Sementara itu Camat Inerie, Ferdinandus, kepada RRI menyampaikan bahwa bantuan PIP versi daerah sangat membantu anak-anak dari keluarga kurang mampu. “Penyerahan bantuan ini merupakan pemenuhan visi dan misi Bupati dan Wakil Bupati Ngada dalam meringankan beban orang tua siswa, khususnya biaya pendidikan. Kami sangat mengapresiasi,” ujarnya.

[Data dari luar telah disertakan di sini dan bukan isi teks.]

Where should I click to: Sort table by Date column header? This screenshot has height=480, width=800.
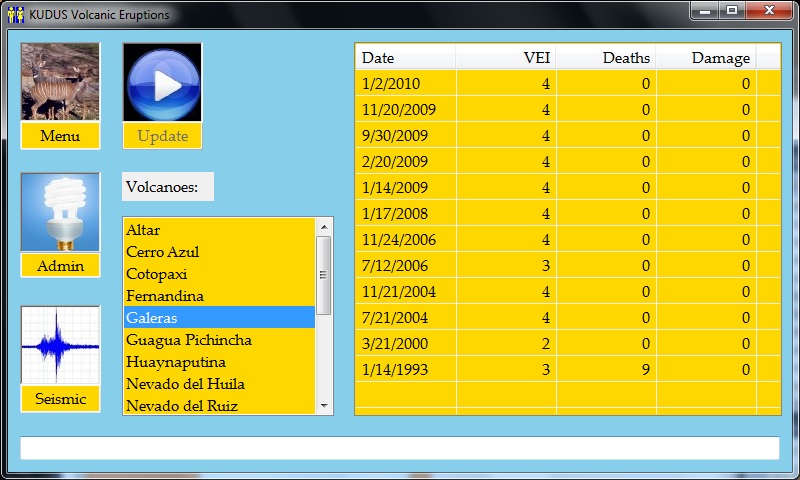[x=405, y=58]
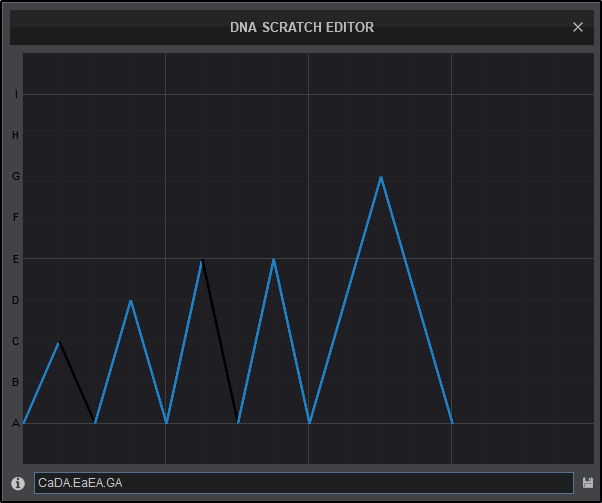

Rangkaian kegiatan ditutup dengan diskusi dan dialog bersama peserta Musrenbang untuk menghimpun usulan prioritas pembangunan dari desa dan kecamatan. Melalui Musrenbang dan Rembuk Stunting ini, pemerintah Kabupaten Ngada menegaskan komitmennya menghadirkan perencanaan pembangunan partisipatif, berbasis data, serta berorientasi pada peningkatan kualitas sumber daya manusia dan kesejahteraan masyarakat.
Rekomendasi Berita
Memuat berita terbaru.....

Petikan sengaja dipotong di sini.